Certes, le parlement portugais s'est déclaré favorable à la maternité de substitution, mais je répète qu'il ne s'agit pour moi ni d'un modèle ni d'un curseur, et que nous ne sommes pas obligés de nous référer au moins-disant éthique pour faire notre droit.
Oui, M. Collard, il s'agit bien de proxénétisme procréatif ! Le corps est vraiment découpé en morceaux. Comment ne pas combattre la maternité pour autrui lorsque l'on a combattu le trafic d'organes, comme j'ai pu le faire ? J'ai déposé des propositions de loi, lors de mon mandat précédent et durant cette législature, afin que ces pratiques soient réprimées par la France, et que notre pays signe une convention internationale sur le sujet. Je considère comme vous que le corps n'est ni une marchandise ni une boutique, et que la détresse des riches en mal de maternité ou de paternité ne doit pas être soulagée en instrumentalisant des corps des femmes les plus pauvres. Comme je l'ai dit à la précédente ministre de la justice, ce n'est pas parce que ces femmes sont de couleur et pauvres que l'on doit les abandonner à l'indignité de voir leur corps réduit à une marchandise ou à un instrument ; ce n'est pas parce que des enfants sont commandés et fabriqués que l'on doit avaliser cette pratique.
M. Dussopt, la GPA gratuite n'existe pas, elle n'a jamais existé ; c'est une vue de l'esprit. Il n'y a pas davantage de GPA « éthique ». Je me permets de vous inviter à regarder ce qui se passe en Grande-Bretagne. Plusieurs témoignages nous ont montré ce qu'il en était vraiment : depuis que le commerce est officiellement proscrit en matière de GPA, des conventions sont passées qui comportent des dons à des associations – de mémoire, les montants engagés atteindraient 120 000 euros. Sans doute la femme qui sert d'instrument ne reçoit-elle qu'une petite part de cette somme : cela dit, je ne vois pas ce qu'il peut y avoir d'altruiste dans cette affaire.
Quand j'emploie le mot « esclavage », ce n'est pas pour cautionner l'esclavage. Ne me faites pas dire ce que je n'ai pas dit ! Ce mauvais procès n'est pas à la hauteur de notre débat. Je dis en revanche que les parents sont des parents acquéreurs, puisqu'il s'agit bien d'une acquisition, et que cette prétendue convention est, en fait, un contrat. Il comporte des points très précis qui entravent la liberté de la mère avec, par exemple, des restrictions sur ses déplacements ou sur son alimentation, et même une obligation de césarienne. C'est une réalité !

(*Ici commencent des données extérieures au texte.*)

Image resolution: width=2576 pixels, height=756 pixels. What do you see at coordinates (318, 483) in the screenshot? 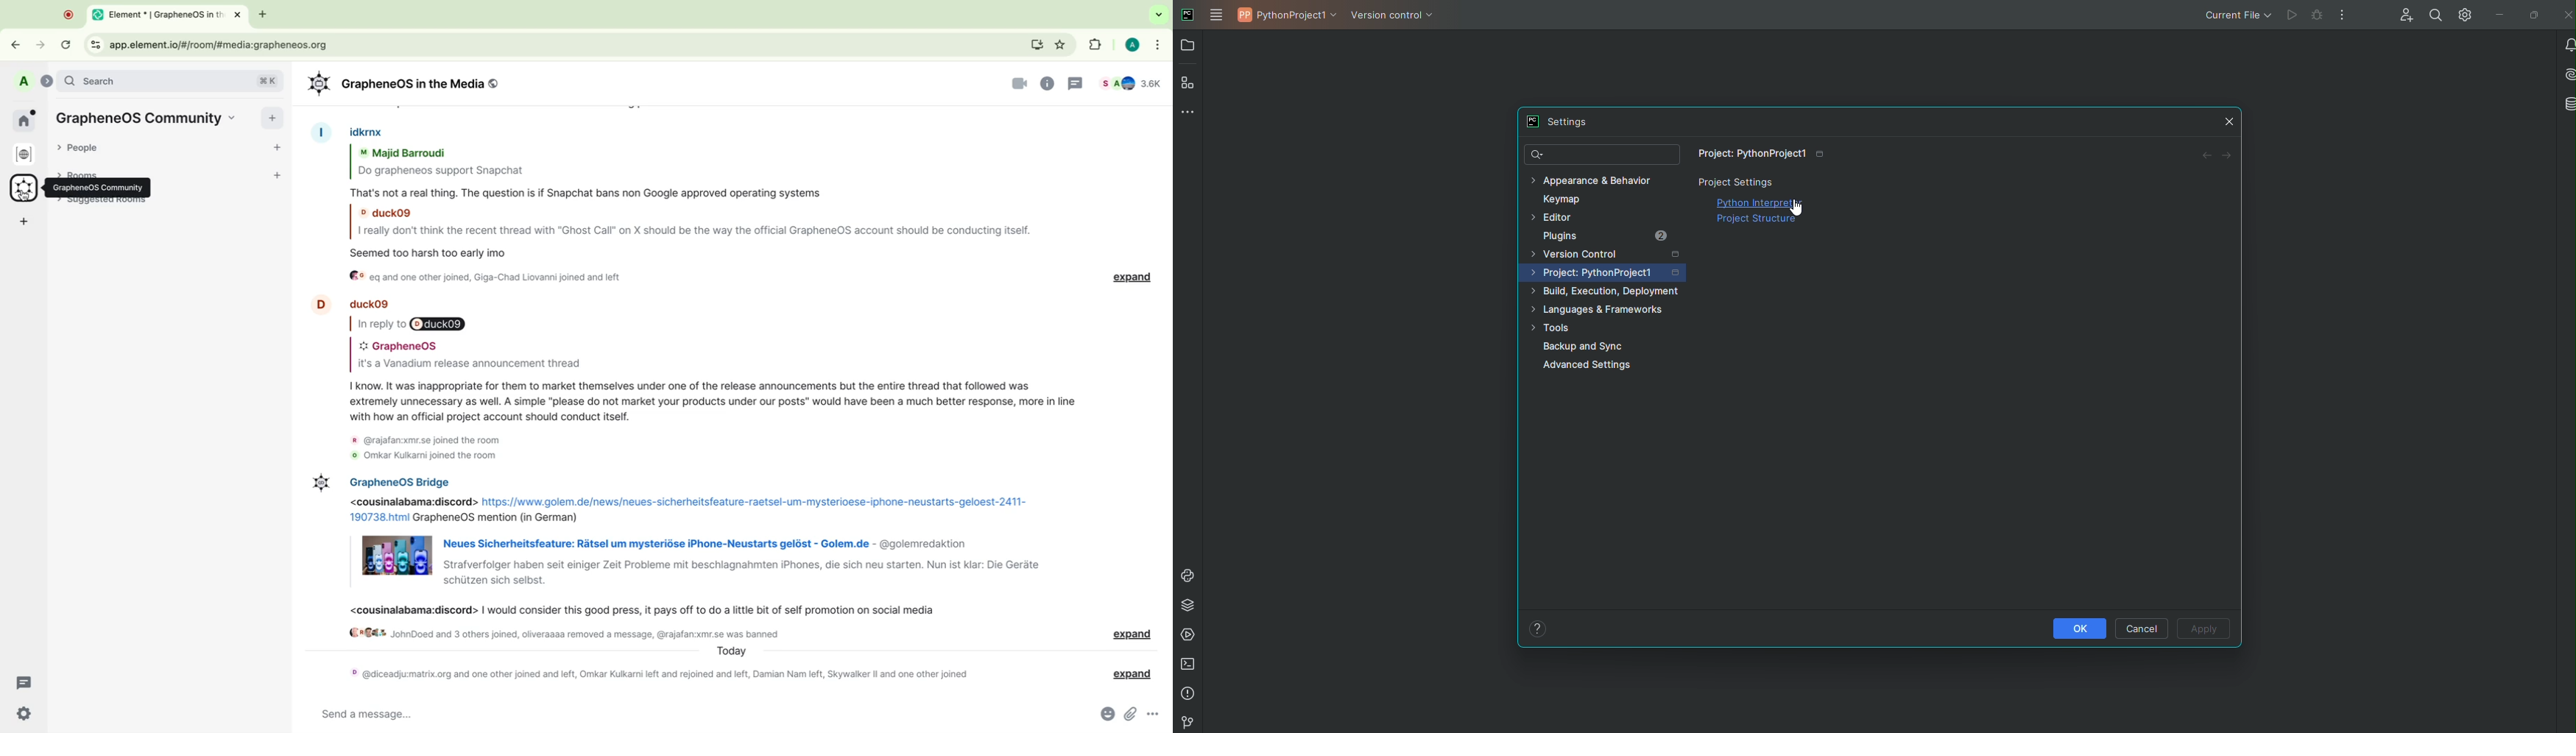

Mme Bechtel, comme vous, j'ai été choquée par la différence de traitement que le Parlement réserve à la prostitution et à la maternité de substitution. Comme vous, j'ai fait l'analogie entre les deux sujets, et c'est pourquoi j'ai employé dans l'exposé des motifs de ma proposition de loi l'expression « proxénétisme procréatif ». Je pense aussi que ces femmes qui sont dans une grande détresse doivent être protégées d'elles-mêmes, et qu'en tout cas notre devoir est de ne pas cautionner ces pratiques. Elles nous choquent de la même façon que nous sommes choqués lorsqu'un individu en grande détresse financière vend l'un de ses organes.
Je remercie MM. Lionel Tardy et Éric Ciotti pour leur soutien.

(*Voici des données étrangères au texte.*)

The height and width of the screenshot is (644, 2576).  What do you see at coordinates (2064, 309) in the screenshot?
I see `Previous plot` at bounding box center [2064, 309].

M. Dosière, la question posée ce matin dépasse les clivages partisans. M. Philippe Gosselin et moi-même vous avons tendu la main lors de la rédaction des textes que nous présentons aujourd'hui. Si le Gouvernement avait vraiment souhaité traiter du sujet, j'aurais voté un texte issu de la majorité et sanctionnant l'apologie de la GPA. Je rappelle que, alors que l'Assemblée a rejeté la proposition de loi de M. Jean Leonetti visant à lutter contre les démarches engagées par des Français pour obtenir une gestation pour autrui, au motif que le texte devait être retravaillé, nos auditions ont montré qu'il ne l'a pas été.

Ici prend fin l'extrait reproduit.